Na terça-feira, 18, na sua conta oficial no Twitter, a presidente Dilma Rousseff enviou mensagem de solidariedade à família da vítima: "A morte de Cláudia chocou o país". De fato, o país não podia acreditar que a barbárie pudesse ter chegado a tamanha banalidade. Enquanto isso, o Comando da PM carioca emitia um comunicado no qual afirmava que "este tipo de conduta não condiz com um dos principais valores da corporação, que é a preservação da vida e dignidade humana".
E agora? Ficaremos todos com a imagem de Cláudia arrastada por aquele carro de porta-malas aberto, como um saco de ossos que escorregou e caiu, e que não mereceu sequer uma parada, apesar dos alertas. Dia desses, o mesmo país estava chocado com os tiros com que um PM, também no Rio de Janeiro, alvejou um carro que conduzia uma criança. Alguns anos antes – na verdade, há muitos anos, embora o julgamento dos responsáveis se arraste até hoje –, o antigo presidio do Carandiru foi cenário do massacre, pela PM de São Paulo, de 111 presos.

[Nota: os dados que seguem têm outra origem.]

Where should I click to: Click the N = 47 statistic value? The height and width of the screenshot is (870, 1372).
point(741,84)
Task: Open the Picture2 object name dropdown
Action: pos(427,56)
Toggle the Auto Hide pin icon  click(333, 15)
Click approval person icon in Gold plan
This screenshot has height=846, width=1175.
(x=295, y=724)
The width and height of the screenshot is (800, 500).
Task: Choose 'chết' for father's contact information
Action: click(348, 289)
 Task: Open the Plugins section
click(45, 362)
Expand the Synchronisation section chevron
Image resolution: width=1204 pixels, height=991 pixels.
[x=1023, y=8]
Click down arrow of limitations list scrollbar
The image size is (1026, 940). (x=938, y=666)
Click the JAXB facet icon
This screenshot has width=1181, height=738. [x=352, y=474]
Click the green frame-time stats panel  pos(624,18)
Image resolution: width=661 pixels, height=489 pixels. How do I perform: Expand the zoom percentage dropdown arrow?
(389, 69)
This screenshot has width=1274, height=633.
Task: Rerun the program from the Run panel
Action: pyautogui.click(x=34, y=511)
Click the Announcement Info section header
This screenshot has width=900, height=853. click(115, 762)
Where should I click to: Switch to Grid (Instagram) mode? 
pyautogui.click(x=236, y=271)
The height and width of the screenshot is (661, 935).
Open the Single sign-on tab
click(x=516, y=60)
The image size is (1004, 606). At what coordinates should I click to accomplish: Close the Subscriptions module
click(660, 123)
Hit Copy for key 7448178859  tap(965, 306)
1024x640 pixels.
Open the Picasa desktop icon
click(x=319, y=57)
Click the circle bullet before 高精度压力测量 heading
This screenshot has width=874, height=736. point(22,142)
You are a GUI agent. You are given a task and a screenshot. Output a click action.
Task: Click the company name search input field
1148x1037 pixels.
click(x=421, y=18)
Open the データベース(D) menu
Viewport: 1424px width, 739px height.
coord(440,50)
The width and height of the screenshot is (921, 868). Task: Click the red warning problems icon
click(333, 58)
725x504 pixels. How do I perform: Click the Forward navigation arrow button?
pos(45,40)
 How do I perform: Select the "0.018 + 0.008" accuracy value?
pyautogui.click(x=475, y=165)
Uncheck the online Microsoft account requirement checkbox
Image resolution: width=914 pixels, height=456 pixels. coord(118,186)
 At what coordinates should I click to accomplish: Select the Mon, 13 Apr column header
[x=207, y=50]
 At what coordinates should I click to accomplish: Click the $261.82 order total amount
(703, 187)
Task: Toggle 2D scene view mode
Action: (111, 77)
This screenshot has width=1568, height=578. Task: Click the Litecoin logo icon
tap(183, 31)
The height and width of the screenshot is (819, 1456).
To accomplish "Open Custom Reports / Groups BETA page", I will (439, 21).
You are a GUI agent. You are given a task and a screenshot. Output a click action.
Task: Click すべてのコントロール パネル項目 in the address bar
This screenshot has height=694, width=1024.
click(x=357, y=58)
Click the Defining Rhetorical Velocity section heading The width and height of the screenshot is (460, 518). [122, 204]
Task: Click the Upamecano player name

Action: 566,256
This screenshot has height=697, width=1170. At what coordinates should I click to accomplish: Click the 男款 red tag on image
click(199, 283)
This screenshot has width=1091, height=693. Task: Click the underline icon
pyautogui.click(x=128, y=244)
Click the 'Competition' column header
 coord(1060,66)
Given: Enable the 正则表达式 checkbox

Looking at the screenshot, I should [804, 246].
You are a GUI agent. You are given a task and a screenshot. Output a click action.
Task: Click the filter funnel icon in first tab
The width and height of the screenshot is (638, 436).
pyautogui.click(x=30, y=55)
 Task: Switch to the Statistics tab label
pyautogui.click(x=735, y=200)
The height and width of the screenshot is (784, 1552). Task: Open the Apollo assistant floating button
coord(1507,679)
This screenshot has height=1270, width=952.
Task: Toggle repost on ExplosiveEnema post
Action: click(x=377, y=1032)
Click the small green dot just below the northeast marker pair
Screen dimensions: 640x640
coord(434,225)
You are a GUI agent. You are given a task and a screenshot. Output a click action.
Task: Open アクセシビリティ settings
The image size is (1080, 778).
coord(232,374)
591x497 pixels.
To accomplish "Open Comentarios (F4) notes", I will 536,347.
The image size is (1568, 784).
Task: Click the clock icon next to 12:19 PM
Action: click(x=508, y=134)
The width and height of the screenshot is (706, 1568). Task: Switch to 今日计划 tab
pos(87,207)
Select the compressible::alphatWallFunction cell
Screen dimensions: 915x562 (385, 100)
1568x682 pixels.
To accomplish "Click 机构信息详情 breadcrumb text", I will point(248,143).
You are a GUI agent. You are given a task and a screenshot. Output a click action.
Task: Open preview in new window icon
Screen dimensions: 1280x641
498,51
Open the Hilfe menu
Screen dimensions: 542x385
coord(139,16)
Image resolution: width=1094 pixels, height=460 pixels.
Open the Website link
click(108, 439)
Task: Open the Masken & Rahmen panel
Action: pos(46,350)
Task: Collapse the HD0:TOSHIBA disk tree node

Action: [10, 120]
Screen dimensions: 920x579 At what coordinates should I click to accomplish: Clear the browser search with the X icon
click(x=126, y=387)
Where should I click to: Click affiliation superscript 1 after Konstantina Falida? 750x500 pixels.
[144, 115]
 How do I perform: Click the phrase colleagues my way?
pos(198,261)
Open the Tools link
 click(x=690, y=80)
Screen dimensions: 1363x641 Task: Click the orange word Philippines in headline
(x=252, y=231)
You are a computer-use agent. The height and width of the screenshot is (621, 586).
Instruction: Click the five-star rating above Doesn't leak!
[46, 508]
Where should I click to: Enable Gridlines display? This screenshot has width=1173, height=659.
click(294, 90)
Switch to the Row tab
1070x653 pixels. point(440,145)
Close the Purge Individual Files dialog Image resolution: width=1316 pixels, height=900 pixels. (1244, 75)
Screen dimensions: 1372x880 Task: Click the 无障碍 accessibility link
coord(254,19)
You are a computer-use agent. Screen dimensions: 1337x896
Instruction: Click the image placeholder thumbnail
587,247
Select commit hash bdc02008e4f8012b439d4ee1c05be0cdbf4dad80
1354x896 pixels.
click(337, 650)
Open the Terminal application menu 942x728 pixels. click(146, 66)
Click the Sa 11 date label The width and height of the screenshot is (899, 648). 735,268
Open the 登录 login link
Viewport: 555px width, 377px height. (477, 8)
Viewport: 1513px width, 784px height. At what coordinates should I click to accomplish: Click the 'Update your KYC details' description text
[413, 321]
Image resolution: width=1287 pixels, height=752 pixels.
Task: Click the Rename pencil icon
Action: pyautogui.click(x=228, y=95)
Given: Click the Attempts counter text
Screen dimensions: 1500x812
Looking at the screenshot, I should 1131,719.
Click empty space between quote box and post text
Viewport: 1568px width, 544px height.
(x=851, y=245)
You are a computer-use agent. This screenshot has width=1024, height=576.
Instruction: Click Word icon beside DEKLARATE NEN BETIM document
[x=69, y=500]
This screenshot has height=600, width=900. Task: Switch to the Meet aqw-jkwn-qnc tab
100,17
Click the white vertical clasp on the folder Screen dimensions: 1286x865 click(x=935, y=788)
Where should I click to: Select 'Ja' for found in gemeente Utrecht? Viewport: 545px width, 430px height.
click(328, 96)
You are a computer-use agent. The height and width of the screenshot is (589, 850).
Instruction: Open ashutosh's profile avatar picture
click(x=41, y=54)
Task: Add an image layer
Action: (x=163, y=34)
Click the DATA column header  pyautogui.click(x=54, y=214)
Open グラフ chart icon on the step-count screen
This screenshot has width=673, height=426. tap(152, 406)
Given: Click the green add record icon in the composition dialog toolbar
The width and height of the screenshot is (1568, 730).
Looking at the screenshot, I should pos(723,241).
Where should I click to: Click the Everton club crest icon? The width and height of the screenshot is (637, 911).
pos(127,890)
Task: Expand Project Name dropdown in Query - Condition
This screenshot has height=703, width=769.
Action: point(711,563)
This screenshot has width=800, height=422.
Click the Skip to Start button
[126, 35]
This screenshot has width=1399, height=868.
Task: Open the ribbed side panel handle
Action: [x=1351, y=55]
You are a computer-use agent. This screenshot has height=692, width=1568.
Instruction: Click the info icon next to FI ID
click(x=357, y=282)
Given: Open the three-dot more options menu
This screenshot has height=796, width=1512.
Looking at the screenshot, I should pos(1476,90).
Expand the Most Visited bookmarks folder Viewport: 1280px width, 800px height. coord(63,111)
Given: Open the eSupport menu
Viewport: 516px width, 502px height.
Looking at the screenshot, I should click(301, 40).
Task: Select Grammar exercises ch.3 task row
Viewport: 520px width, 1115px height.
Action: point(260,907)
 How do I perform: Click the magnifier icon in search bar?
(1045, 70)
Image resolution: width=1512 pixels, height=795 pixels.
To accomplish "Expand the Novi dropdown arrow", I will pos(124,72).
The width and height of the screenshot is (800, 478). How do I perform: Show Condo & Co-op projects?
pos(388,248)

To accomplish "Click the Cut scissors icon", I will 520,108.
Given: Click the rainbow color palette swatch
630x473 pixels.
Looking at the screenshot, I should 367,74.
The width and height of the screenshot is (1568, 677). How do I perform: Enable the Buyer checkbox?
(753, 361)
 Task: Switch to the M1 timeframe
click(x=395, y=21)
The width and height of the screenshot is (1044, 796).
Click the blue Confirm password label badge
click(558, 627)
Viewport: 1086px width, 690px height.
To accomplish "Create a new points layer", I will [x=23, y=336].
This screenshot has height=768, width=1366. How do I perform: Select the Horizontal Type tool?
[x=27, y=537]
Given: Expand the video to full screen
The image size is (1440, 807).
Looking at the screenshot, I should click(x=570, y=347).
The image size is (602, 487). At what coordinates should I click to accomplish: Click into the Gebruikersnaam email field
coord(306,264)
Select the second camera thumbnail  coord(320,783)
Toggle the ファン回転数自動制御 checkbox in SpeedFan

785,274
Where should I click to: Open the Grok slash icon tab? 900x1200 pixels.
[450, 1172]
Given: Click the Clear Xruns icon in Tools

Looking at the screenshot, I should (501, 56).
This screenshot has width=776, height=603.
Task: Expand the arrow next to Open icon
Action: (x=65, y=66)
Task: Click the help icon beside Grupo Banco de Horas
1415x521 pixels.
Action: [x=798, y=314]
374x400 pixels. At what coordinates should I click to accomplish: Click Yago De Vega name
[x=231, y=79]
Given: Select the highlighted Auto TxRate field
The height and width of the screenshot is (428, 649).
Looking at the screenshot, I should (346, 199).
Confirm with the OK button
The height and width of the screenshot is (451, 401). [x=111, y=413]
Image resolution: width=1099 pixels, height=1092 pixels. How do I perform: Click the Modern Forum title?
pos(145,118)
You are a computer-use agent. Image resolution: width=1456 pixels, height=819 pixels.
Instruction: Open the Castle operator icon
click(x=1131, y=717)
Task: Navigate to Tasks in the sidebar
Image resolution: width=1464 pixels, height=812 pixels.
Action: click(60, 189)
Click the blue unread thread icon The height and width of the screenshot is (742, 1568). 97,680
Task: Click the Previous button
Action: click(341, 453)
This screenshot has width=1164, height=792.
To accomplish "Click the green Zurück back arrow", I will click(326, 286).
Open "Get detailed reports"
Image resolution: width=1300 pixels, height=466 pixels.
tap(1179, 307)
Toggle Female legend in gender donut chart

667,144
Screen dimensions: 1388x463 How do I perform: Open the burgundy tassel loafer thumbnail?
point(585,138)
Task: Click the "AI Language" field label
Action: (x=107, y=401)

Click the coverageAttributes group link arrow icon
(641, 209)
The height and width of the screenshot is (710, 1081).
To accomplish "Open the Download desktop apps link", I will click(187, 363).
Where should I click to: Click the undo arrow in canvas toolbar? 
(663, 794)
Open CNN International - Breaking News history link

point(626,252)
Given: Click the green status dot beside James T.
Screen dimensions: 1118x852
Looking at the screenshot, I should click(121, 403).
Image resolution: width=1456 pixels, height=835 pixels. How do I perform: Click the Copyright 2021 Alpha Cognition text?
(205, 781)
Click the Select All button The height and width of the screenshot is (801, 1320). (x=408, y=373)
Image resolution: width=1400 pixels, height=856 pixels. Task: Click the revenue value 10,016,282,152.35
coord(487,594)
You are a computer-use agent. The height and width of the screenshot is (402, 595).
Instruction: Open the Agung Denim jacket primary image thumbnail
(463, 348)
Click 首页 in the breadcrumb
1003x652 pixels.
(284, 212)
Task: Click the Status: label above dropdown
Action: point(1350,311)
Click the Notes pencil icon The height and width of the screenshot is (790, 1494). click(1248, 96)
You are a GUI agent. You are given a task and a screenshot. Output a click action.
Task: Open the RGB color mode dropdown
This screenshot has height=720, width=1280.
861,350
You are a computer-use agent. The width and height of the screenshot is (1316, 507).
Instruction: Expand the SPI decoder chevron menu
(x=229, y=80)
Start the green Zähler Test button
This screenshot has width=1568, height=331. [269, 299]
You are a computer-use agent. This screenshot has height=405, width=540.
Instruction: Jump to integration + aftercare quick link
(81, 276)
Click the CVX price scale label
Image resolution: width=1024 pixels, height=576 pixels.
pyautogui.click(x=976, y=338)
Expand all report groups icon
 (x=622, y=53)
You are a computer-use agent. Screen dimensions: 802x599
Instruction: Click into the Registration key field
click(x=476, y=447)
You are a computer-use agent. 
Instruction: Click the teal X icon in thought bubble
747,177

Domingo foi Cláudia, meses antes foi o menino alvejado, há anos foi a tragédia do Carandiru, a cada dia, a crônica da violência fica mais rica e mais inacreditável. A tragédia do descaso pela vida protagonizada por polícia e bandidos, com a população apavorada espremida no meio, é hoje o traço mais típico do país. A barbárie é mais brasileira do que o futebol, praticada tanto de farda quando de bermudão e boné virado. Mas, em vez de ações, medidas efetivas para mudar radicalmente, perceptivelmente, essa esbórnia de violência, as autoridades produzem comunicados, palavras amigas às famílias atingidas e palavras duras destinadas a morrer nos microfones.
A violência brasileira é tão pesada, tão antiga e tão incontornável que é uma desfaçatez que os governos não façam do tema uma urgência absoluta na sua pauta. Essa urgência não se limita apenas a equipar as polícias nem a organizar aparatos cada vez mais assustadores, mais parecidos com campos de batalha. A segurança pública é, como tudo mais, um aspecto da civilização. Não é uma guerra travada nas cidades, com a população colocada na posição de força a ser derrotada. Cláudia da Silva Ferreira não era uma soldada inimiga. Que treinamento receberam aqueles policiais militares que a colocaram no carro? – aqueles que o governador Sérgio Cabral chamou desumanos?
*David Paiva cursou História na UFMG, foi redator publicitário e é escritor.